Srinagar- Preventive detention must be authorized by the due process of law, the High Court of J&K and Ladakh has observed while quashing detention orders under Public Safety Act against two detainees.
While quashing PSA detention 8 April 2024 order against a 25-year-old youth, Anjum Khan of Surankote Poonch, a bench of Justice Wasim Sadiq Nargal took a serious note of the “casual approach” of the detaining authority in issuing the detention order “without supplying the dossier to the detenue and arriving at a subjective satisfaction in absence of any cogent reasons or material.”
Instead, the court said, the detaining authority merely placed reliance on two FIRs “which have no nexus with the security of the State or public order or any proximity/ live link with the allegation leveled in grounds of detention.”
“The inability on part of the State’s police machinery to take recourse to ordinary criminal law should not be an excuse to invoke the jurisdiction of preventive detention,” the court said, adding, “In the instant case, the relevant provisions in the Indian Penal Code were clearly sufficient to deal with the situation, however the respondents (authorities) have invoked provisions of the Public Safety Act to indirectly achieve something which could not be achieved directly by them. i.e. the detention of the petitioner (Anjum).”
Referring to law laid down by the Supreme Court, the Court said that it is of the view that the cases of preventive detention must be authorized by the due process of law.
“Since the detenue (Anjum) was denied of his right of making effective representation as the dossier was not given to the detenue, which is the basic right enshrined under the Constitution, such a violation of fundamental rights amounts to gross violation of personal liberty and right to life,” the court said, adding, “Thus, the order impugned which is violative of basic fundamental rights cannot sustain the test of law and is liable to be set aside. Moreover, no compelling reason has been recorded by the detaining authority which could be the basis of detaining the detenue and on this ground also, the impugned order cannot sustain in the eyes of law.”
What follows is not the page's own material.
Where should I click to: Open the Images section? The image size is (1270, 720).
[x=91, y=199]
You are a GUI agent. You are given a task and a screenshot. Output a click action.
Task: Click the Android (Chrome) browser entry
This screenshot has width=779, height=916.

Subsequently, the court quashed the detention order of Anjum and ordered him “to be set at liberty forthwith, if not required in any other case(s).”
Meanwhile, a bench of Justice Rahul Bharti quashed PSA detention order, dated 9 March this year, against a 45-year-old Talib Hussain alias Javied, of Mendhar Poonch.
“The manner in which …District Magistrate, Poonch responded to the dossier of …Sr. Superintendent of Police (SSP), Poonch against the petitioner (Talib) is as if the …District Magistrate, Poonch was made to act blind folded in signing the detention order of the petitioner without his own application of mind at work,” the court said, adding, “Even otherwise, FIRs reckoning from 2001 to 2013, with or without any acquittal in favour of the petitioner are, so distant in point of time of reference that a preventive detention order against the petitioner on the reference of the said FIRs could not have been conceived at the very first instance lest that of granting it.”
The Court said that it would like to “refresh the mindset of the sponsoring as well as detention order making authority acting in exercise of preventive detention jurisdiction who have the tendency to fall in misconception of their authority and office in subjecting a person/citizen to the preventive detention custody on a pretext which do not fall within the scope of preventive detention jurisdiction but still lead themselves by habit of their casualness and callousness without bearing and exhibiting any sense of constitutionality in seeking and granting preventive detention order/s against person/s at the cost of mocking the Constitution of India which in its Part-III guarantees fundamental right to life and personal liberty in terms of its articles 21 & 22.”
Subsequently, the court quashed the detention order and ordered Talib’s release.